Exercise objective: Each line of the data below from the one holding "Where should I click to: Click the Grok" to the one holding "Given: Click the next frame icon", inclusive, is to be reproduced exactly; no other line belongs in the answer.

Data shown:

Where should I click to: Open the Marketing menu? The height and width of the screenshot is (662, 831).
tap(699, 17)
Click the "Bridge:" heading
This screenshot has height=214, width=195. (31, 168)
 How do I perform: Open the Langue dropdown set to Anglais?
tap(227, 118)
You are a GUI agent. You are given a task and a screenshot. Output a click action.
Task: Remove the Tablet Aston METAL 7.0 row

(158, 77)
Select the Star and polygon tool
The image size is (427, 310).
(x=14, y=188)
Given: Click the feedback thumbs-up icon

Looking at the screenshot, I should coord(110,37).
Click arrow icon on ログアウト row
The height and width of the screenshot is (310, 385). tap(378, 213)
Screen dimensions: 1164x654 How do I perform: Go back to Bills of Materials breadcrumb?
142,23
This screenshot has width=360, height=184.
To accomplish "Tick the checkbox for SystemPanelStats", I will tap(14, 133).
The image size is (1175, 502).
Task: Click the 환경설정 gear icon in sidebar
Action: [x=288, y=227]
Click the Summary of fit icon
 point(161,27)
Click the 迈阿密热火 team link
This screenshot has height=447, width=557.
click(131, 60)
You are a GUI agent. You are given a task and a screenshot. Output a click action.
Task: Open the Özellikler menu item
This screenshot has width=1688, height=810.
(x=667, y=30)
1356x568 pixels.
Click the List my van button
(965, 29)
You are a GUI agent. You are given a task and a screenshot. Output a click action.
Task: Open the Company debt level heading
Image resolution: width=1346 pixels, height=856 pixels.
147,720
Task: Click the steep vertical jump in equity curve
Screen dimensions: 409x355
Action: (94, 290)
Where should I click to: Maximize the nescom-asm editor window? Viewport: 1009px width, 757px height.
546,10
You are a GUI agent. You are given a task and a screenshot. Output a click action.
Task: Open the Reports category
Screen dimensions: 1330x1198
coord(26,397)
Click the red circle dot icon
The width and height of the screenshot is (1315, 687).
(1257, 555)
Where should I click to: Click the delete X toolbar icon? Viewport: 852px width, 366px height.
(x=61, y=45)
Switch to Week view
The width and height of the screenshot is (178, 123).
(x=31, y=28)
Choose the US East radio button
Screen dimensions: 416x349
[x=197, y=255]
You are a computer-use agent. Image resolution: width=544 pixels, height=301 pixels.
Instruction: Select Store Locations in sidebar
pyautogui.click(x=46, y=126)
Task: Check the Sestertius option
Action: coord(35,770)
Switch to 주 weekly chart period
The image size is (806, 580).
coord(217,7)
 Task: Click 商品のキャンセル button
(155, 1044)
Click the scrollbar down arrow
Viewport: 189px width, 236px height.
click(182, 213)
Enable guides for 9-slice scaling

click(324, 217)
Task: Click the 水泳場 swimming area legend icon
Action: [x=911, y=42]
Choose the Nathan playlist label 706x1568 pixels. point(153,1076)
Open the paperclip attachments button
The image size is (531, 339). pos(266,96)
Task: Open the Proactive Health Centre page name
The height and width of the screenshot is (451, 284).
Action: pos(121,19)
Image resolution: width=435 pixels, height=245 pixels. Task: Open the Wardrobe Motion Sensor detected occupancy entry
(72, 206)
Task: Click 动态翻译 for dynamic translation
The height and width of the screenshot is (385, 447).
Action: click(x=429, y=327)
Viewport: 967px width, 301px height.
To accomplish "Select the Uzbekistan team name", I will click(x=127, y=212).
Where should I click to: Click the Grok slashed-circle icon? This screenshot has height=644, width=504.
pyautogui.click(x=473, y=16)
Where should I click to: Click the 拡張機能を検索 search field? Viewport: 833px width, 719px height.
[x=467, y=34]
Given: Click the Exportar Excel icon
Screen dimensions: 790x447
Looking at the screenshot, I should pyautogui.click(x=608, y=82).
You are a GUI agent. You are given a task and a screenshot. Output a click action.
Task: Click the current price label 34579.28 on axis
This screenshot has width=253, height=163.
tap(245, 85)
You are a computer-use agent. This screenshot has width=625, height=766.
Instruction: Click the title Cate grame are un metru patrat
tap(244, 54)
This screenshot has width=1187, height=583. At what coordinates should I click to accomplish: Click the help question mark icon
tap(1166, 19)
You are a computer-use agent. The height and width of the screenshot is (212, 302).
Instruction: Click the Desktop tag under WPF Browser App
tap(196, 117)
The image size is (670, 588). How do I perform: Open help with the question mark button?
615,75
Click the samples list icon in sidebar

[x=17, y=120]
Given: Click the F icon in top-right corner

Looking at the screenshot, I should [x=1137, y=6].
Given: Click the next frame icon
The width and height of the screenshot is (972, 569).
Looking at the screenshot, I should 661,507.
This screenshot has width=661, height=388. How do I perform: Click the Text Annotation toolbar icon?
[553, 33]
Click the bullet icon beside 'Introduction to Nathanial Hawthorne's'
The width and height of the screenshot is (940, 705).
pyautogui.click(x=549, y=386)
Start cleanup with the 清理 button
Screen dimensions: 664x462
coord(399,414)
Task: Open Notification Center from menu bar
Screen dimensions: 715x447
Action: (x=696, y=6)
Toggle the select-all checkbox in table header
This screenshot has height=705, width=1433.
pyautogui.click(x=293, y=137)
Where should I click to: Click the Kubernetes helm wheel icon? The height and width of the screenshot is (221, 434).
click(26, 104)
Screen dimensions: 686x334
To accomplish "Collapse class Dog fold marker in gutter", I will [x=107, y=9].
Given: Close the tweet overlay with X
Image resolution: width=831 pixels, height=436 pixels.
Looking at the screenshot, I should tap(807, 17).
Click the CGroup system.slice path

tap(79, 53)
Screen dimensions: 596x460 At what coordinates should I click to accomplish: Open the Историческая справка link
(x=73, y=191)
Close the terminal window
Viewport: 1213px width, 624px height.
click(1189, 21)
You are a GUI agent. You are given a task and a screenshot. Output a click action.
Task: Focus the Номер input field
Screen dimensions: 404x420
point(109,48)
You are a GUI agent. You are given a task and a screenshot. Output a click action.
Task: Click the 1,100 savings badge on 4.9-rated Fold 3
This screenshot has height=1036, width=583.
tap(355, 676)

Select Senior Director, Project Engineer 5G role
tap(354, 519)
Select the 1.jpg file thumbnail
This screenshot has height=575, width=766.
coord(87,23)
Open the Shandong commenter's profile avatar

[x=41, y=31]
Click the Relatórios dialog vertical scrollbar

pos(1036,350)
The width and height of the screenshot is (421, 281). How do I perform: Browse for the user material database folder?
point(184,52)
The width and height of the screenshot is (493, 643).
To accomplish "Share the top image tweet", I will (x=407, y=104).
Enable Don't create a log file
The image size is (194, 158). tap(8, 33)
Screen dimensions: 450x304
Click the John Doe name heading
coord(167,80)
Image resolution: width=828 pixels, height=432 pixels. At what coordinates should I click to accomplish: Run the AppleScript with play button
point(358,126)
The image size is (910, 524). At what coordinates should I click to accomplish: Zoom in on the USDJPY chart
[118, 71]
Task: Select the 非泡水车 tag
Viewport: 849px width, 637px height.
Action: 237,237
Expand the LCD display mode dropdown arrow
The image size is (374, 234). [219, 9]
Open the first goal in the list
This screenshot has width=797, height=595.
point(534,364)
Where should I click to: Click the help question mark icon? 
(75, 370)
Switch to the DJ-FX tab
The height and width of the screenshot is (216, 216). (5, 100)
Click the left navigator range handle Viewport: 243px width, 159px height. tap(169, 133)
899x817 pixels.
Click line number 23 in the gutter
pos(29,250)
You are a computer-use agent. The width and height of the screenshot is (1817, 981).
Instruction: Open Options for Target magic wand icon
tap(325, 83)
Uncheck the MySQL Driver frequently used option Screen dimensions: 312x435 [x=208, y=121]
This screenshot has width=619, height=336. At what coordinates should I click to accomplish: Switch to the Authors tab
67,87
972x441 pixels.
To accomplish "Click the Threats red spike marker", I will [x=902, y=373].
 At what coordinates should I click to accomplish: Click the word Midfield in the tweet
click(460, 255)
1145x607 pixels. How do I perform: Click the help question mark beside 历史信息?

Solution to this task:
Where should I click to: Click the Grok slashed-circle icon? This screenshot has height=644, width=504.
pyautogui.click(x=473, y=16)
Where should I click to: Click the 拡張機能を検索 search field? Viewport: 833px width, 719px height.
[x=467, y=34]
Given: Click the Exportar Excel icon
Screen dimensions: 790x447
Looking at the screenshot, I should pyautogui.click(x=608, y=82).
You are a GUI agent. You are given a task and a screenshot. Output a click action.
Task: Click the current price label 34579.28 on axis
This screenshot has width=253, height=163.
tap(245, 85)
You are a computer-use agent. This screenshot has width=625, height=766.
Instruction: Click the title Cate grame are un metru patrat
tap(244, 54)
This screenshot has width=1187, height=583. At what coordinates should I click to accomplish: Click the help question mark icon
tap(1166, 19)
You are a computer-use agent. The height and width of the screenshot is (212, 302).
Instruction: Click the Desktop tag under WPF Browser App
tap(196, 117)
The image size is (670, 588). How do I perform: Open help with the question mark button?
615,75
Click the samples list icon in sidebar

[x=17, y=120]
Given: Click the F icon in top-right corner

Looking at the screenshot, I should [x=1137, y=6].
Given: Click the next frame icon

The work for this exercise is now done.